ACTIVITY: Start to finish, print the entries exactly, and carry none of the pictures over.

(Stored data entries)

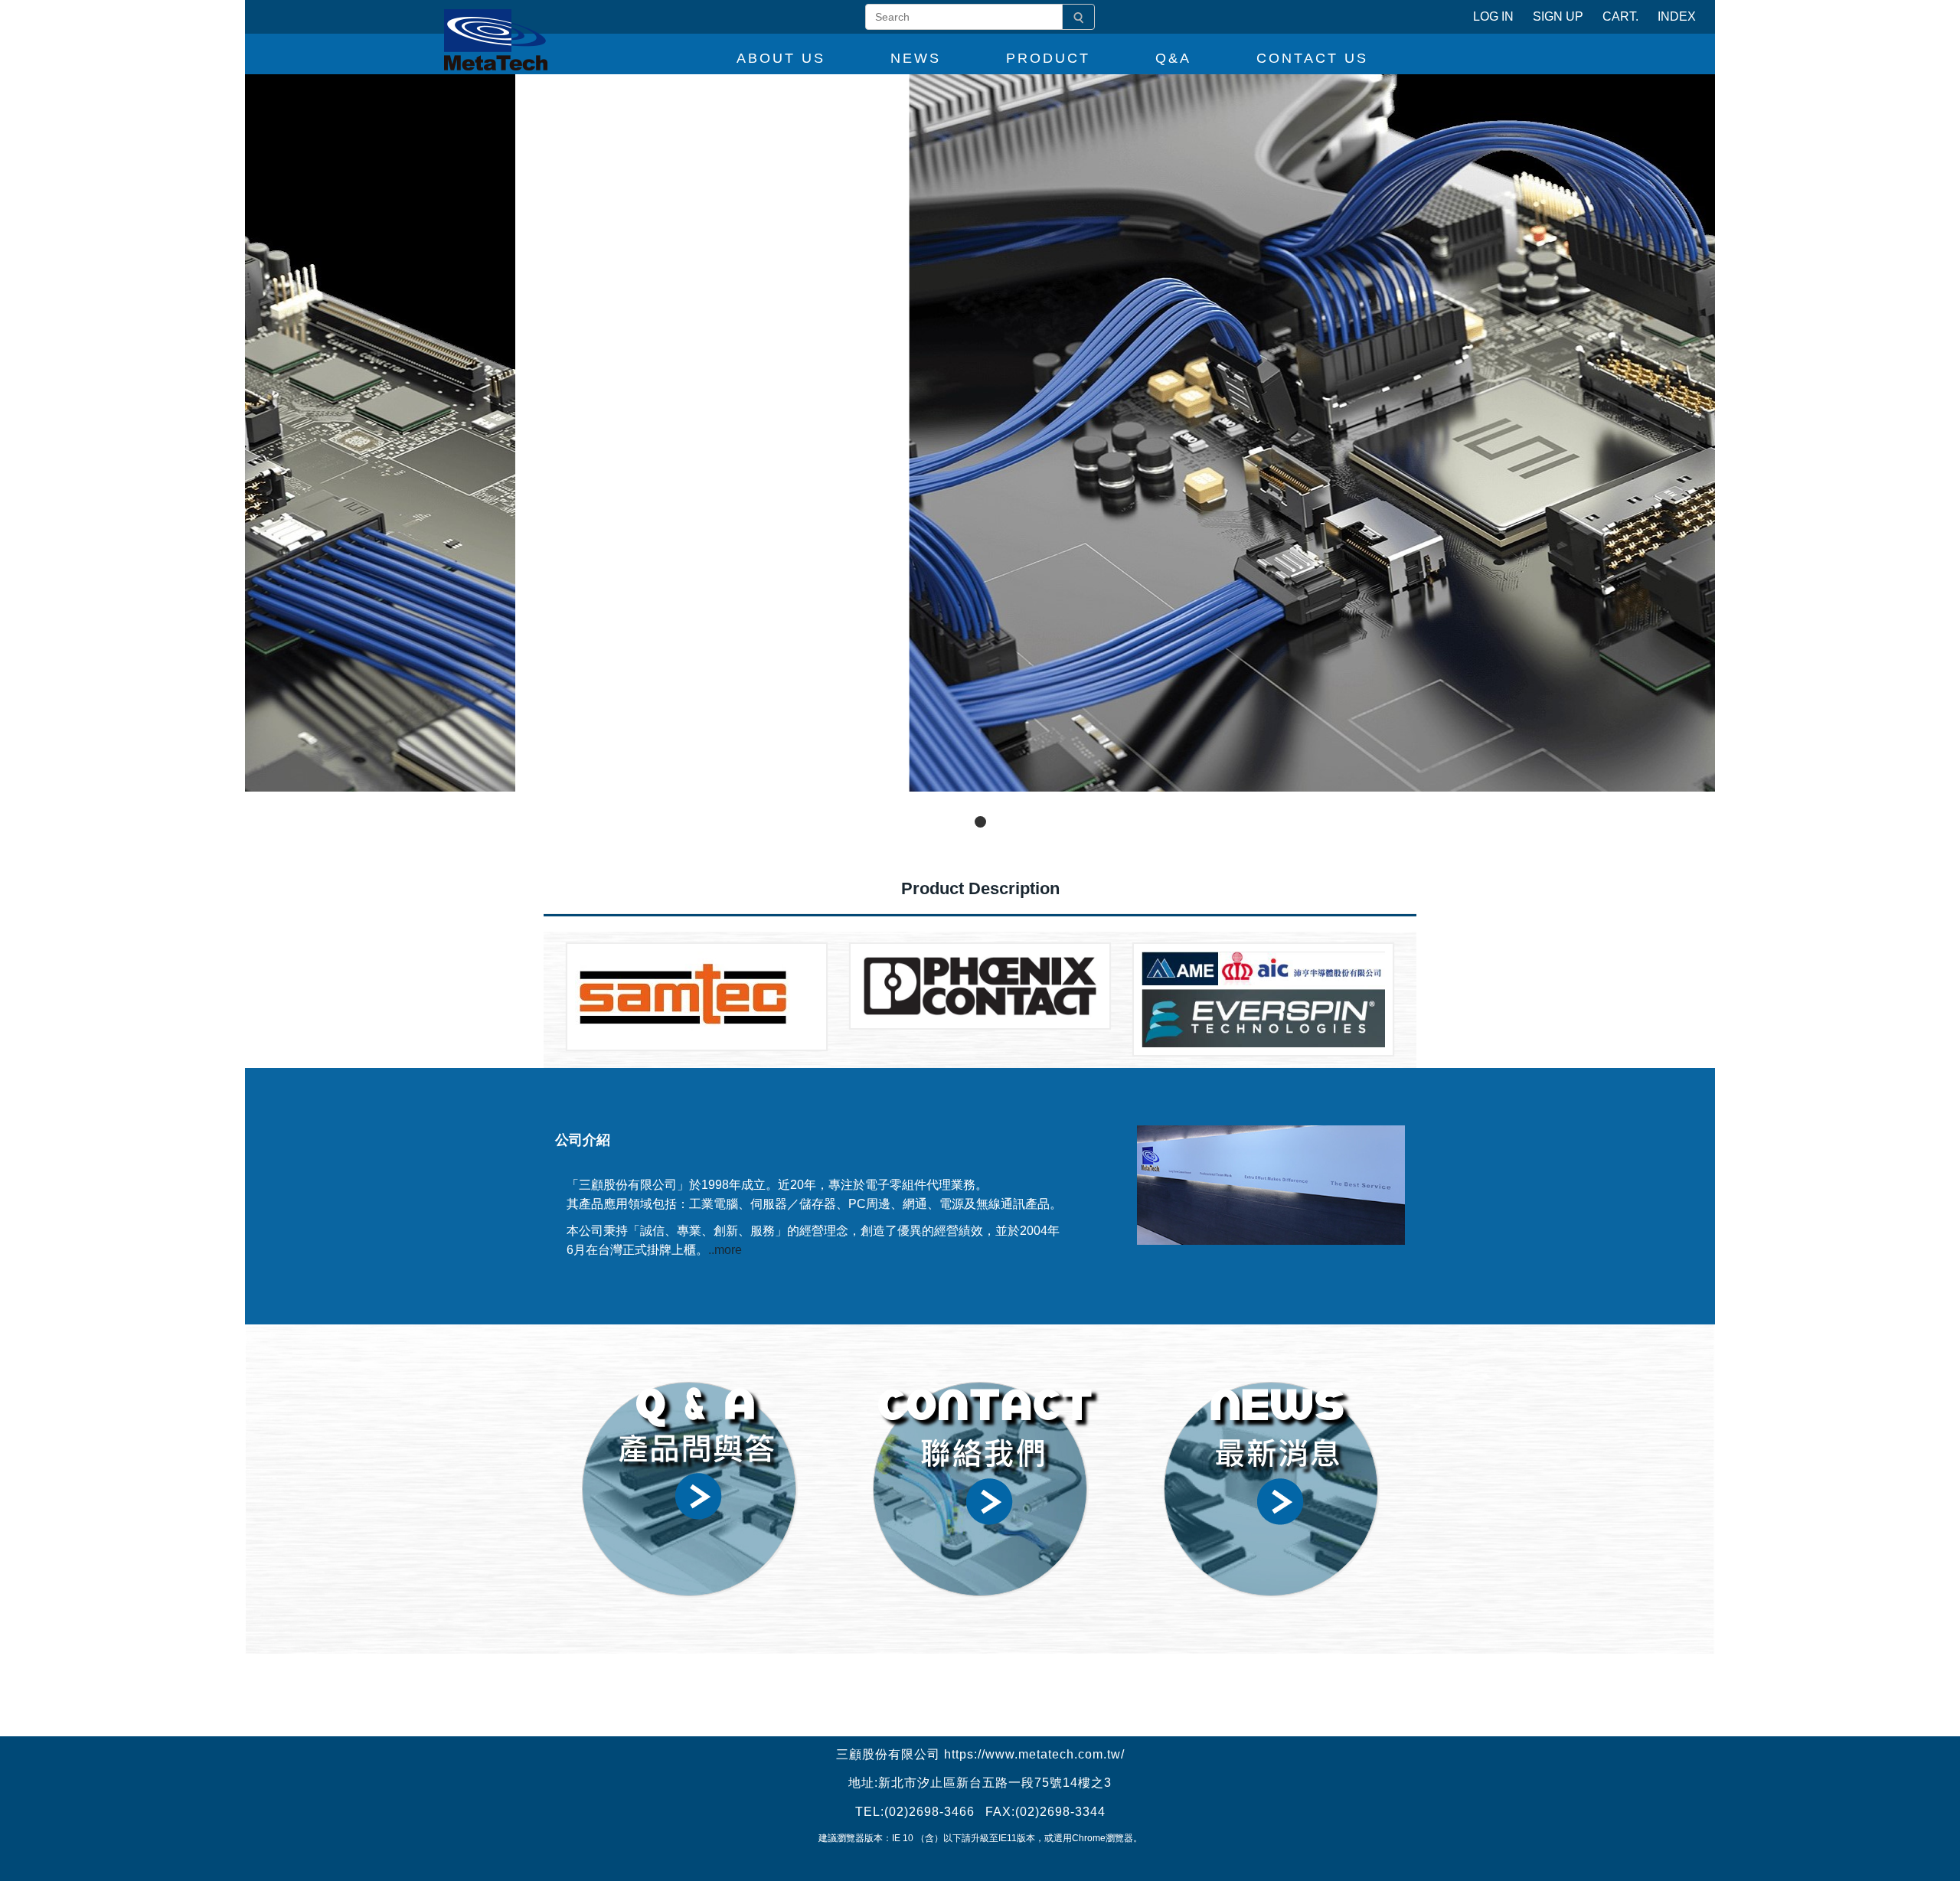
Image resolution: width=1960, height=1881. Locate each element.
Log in (1493, 16)
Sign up (1558, 16)
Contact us (1312, 58)
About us (781, 58)
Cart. (1620, 16)
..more (725, 1249)
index (1677, 16)
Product (1048, 58)
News (915, 58)
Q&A (1173, 58)
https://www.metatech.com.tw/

SOLUTION:
Image resolution: width=1960, height=1881. Locate each element.
Log in (1493, 16)
Sign up (1558, 16)
Contact us (1312, 58)
About us (781, 58)
Cart. (1620, 16)
..more (725, 1249)
index (1677, 16)
Product (1048, 58)
News (915, 58)
Q&A (1173, 58)
https://www.metatech.com.tw/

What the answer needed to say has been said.